Outra sensação que fica é a de que o tema poderia ter uma abordagem mais aprofundada. O longa possui quase que inteiramente apenas tomadas internas, no que parece ser um mesmo ambiente com diferentes cômodos. Seria interessante ver também imagens da cidade onde Olfa e suas filhas moraram. Por exemplo, mostrando a escola que frequentaram, dentre outros elementos que ajudassem o espectador a se inserir ainda mais na realidade delas. Sente-se falta, ainda, de um dinamismo um pouco maior em certos trechos, já que a cadência geral do documentário é lenta. Além disso, a trilha sonora poderia ser um pouco mais presente e marcante, e as transições de cena mais polidas.
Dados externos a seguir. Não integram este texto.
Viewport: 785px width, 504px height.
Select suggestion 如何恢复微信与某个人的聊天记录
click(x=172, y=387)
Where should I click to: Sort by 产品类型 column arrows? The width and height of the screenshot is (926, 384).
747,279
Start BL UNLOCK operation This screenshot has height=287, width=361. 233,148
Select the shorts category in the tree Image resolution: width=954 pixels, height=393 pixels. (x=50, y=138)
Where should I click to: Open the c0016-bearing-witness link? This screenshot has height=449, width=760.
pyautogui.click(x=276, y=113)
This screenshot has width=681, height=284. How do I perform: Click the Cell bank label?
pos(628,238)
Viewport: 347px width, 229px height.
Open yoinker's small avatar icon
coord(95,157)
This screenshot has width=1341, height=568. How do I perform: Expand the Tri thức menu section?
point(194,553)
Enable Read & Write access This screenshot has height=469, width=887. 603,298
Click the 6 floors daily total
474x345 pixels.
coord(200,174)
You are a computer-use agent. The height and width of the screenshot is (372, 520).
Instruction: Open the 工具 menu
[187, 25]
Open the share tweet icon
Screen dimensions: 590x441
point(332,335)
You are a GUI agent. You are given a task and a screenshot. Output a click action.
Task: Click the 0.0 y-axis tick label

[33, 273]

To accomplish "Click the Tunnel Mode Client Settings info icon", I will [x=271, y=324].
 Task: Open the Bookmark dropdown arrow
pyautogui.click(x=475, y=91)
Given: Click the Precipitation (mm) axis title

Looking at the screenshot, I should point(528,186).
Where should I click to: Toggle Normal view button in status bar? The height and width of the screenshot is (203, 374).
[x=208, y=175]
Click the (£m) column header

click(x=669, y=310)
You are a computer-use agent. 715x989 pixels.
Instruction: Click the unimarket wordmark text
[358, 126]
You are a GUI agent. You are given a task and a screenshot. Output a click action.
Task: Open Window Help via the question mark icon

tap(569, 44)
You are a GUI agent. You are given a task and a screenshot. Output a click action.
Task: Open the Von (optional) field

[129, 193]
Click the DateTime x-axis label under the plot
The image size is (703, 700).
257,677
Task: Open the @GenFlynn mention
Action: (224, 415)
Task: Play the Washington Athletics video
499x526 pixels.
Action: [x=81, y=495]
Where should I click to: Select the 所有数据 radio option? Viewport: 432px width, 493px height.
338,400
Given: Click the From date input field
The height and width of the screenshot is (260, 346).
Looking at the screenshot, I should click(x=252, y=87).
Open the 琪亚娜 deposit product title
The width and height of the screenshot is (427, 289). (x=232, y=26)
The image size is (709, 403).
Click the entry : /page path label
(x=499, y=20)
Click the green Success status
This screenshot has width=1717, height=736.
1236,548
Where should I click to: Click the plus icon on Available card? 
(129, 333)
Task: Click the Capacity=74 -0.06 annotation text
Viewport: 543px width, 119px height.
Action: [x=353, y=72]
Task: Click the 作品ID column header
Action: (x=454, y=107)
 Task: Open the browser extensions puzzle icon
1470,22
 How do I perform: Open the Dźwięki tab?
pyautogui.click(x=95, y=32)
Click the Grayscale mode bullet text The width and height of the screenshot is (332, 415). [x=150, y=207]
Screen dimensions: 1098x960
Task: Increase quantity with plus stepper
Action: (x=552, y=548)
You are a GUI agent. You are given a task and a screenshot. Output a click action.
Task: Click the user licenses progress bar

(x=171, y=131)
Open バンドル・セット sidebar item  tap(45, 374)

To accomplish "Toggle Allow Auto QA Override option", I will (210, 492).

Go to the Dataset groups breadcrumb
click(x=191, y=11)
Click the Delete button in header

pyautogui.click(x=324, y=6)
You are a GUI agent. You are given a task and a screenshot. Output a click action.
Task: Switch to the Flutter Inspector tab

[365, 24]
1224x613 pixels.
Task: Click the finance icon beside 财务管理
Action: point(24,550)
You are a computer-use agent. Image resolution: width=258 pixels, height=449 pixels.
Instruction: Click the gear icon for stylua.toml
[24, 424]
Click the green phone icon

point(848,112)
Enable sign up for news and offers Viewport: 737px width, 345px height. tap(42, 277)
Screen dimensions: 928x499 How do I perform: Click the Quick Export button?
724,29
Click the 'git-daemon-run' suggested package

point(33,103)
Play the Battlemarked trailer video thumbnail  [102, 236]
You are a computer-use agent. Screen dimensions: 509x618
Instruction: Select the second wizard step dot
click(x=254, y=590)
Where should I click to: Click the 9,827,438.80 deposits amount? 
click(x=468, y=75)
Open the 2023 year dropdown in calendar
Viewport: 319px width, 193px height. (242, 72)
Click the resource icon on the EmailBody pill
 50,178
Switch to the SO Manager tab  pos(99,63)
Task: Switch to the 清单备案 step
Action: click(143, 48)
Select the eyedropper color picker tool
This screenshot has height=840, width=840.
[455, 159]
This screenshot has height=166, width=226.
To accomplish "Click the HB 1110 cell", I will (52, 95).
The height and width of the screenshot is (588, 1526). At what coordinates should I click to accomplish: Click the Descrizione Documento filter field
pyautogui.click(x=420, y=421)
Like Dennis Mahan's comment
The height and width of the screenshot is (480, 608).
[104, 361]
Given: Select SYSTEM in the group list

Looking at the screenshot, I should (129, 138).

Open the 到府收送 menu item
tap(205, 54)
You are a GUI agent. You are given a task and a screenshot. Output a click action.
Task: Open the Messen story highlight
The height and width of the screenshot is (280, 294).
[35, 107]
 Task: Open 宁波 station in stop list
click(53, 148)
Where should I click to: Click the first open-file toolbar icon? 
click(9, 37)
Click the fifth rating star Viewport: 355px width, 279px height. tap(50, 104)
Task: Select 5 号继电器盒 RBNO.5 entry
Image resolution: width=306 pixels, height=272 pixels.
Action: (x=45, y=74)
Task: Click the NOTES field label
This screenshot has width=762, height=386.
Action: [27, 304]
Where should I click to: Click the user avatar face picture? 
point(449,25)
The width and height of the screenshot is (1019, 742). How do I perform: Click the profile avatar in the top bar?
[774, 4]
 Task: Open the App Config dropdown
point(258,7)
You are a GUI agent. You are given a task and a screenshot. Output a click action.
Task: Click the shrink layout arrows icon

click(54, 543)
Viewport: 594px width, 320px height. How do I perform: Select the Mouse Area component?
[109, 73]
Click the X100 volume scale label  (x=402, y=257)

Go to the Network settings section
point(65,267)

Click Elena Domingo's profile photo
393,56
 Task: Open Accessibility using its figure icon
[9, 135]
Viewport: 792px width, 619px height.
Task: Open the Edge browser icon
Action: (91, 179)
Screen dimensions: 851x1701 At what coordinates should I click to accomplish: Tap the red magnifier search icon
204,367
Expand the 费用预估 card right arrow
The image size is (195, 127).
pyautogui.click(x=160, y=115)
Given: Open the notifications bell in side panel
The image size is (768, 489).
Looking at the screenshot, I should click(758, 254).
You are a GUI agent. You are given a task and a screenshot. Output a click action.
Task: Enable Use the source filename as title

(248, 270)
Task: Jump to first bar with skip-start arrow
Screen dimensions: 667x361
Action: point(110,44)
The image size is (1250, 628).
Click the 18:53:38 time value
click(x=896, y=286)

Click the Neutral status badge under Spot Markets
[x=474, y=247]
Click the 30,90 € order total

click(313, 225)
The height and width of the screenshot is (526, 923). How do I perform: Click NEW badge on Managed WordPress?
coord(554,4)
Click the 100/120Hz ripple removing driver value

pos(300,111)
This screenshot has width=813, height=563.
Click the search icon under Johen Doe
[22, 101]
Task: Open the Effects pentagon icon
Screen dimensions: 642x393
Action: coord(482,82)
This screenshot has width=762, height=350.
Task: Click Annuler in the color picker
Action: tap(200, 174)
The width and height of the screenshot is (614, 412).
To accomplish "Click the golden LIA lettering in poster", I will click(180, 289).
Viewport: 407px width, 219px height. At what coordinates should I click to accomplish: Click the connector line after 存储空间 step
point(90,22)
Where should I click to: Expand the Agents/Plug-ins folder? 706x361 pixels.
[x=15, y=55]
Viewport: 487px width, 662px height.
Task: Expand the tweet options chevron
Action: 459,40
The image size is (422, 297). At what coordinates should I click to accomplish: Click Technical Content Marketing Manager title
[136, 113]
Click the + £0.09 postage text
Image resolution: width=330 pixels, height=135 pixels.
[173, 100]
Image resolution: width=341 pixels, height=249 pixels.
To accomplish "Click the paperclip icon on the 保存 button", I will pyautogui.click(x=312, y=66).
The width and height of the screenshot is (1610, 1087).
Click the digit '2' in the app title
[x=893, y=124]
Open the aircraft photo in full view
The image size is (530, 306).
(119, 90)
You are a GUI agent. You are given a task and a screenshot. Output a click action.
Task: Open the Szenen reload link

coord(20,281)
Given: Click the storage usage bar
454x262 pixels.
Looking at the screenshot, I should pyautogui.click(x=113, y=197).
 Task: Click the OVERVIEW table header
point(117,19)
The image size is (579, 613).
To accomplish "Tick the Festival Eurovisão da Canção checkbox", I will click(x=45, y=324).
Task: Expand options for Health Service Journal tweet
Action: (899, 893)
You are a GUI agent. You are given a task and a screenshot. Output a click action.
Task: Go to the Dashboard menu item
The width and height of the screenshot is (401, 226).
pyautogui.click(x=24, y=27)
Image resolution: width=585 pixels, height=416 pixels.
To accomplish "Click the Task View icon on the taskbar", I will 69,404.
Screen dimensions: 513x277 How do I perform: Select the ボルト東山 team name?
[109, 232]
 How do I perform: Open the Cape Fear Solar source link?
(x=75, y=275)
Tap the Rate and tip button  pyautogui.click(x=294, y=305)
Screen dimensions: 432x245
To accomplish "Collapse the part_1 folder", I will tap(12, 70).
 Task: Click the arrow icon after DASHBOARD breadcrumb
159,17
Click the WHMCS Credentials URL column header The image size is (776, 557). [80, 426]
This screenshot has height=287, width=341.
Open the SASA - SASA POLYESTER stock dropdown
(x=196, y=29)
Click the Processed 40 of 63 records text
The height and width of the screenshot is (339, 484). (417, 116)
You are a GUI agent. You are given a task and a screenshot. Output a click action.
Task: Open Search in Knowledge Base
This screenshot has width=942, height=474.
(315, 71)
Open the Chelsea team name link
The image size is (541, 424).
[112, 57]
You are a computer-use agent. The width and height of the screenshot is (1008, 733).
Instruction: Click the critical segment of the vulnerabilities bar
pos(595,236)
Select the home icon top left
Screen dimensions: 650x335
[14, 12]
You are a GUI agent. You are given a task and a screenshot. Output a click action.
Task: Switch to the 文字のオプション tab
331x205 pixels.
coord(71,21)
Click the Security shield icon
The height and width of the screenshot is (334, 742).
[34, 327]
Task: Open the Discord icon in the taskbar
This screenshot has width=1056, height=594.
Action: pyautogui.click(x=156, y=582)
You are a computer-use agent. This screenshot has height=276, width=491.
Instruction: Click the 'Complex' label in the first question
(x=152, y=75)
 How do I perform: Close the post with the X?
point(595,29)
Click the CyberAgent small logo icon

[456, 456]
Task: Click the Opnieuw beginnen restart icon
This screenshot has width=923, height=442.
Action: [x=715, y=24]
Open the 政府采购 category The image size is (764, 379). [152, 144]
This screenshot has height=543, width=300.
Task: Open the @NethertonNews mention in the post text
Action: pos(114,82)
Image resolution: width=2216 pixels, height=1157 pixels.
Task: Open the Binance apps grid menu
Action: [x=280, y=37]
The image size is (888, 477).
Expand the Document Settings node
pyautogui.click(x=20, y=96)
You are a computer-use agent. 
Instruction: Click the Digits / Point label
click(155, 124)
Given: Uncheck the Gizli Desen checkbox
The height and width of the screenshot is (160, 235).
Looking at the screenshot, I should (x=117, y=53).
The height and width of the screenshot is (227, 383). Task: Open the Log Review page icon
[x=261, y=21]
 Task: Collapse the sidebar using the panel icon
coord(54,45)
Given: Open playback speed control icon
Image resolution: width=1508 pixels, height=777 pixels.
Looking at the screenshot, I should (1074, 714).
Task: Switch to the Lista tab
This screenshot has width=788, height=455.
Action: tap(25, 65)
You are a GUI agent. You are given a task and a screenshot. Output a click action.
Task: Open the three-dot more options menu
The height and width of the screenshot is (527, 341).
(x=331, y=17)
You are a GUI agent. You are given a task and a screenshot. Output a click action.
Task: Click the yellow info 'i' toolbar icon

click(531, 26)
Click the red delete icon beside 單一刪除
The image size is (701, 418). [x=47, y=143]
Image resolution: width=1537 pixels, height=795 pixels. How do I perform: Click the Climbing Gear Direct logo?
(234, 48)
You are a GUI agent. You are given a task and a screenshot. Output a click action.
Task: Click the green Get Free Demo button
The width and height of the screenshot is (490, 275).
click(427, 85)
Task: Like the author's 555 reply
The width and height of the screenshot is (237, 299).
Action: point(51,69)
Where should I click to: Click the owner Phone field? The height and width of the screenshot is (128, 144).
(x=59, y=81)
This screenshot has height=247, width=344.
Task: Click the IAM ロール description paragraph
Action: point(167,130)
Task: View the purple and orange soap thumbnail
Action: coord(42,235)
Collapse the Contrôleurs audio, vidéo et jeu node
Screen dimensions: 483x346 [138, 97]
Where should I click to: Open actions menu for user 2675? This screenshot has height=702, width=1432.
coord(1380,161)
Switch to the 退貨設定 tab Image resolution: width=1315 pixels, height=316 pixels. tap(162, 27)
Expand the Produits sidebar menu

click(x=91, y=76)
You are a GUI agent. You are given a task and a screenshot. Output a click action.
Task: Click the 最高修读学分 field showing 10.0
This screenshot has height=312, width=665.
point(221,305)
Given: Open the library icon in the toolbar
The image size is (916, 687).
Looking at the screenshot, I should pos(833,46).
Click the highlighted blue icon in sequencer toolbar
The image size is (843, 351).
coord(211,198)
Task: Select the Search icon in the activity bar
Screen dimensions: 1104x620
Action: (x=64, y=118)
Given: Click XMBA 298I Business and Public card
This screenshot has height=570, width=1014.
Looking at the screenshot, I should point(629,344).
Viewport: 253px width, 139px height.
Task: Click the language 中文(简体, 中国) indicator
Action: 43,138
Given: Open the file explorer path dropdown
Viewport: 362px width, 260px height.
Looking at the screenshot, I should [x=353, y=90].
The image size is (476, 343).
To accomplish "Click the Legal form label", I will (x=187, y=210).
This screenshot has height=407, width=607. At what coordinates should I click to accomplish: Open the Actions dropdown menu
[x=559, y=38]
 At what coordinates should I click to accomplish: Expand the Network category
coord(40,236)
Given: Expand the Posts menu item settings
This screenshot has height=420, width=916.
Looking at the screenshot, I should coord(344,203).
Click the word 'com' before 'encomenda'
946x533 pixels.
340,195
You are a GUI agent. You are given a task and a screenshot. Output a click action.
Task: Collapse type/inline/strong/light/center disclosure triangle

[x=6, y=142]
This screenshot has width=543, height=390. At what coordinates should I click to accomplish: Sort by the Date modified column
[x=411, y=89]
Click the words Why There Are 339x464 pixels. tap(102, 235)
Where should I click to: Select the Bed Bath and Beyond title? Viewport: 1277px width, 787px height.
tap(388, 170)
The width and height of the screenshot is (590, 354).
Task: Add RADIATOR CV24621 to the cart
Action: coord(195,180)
Apesar desses fatores, o filme se destaca pelo seu tema, carisma de suas protagonistas, e por algumas das falas fortes que elas tão espontâneamente soltam no decorrer do projeto. Um exemplo disso ocorre próximo ao final. Nele, as irmãs são questionadas sobre o que diriam às irmãs mais velhas se pudessem vê-las de novo. Eya Chikahoui responde “Esta família que destruiu vocês… Eu não vou deixá-la me destruir.”
“As 4 Filhas de Olfa”
(Alemanha/Arábia Saudita/França/Tunísia, 2023, 107 min). Direção: Kaouther Ben Hania. Documentário. Em exibição nos cinemas de todo o Brasil.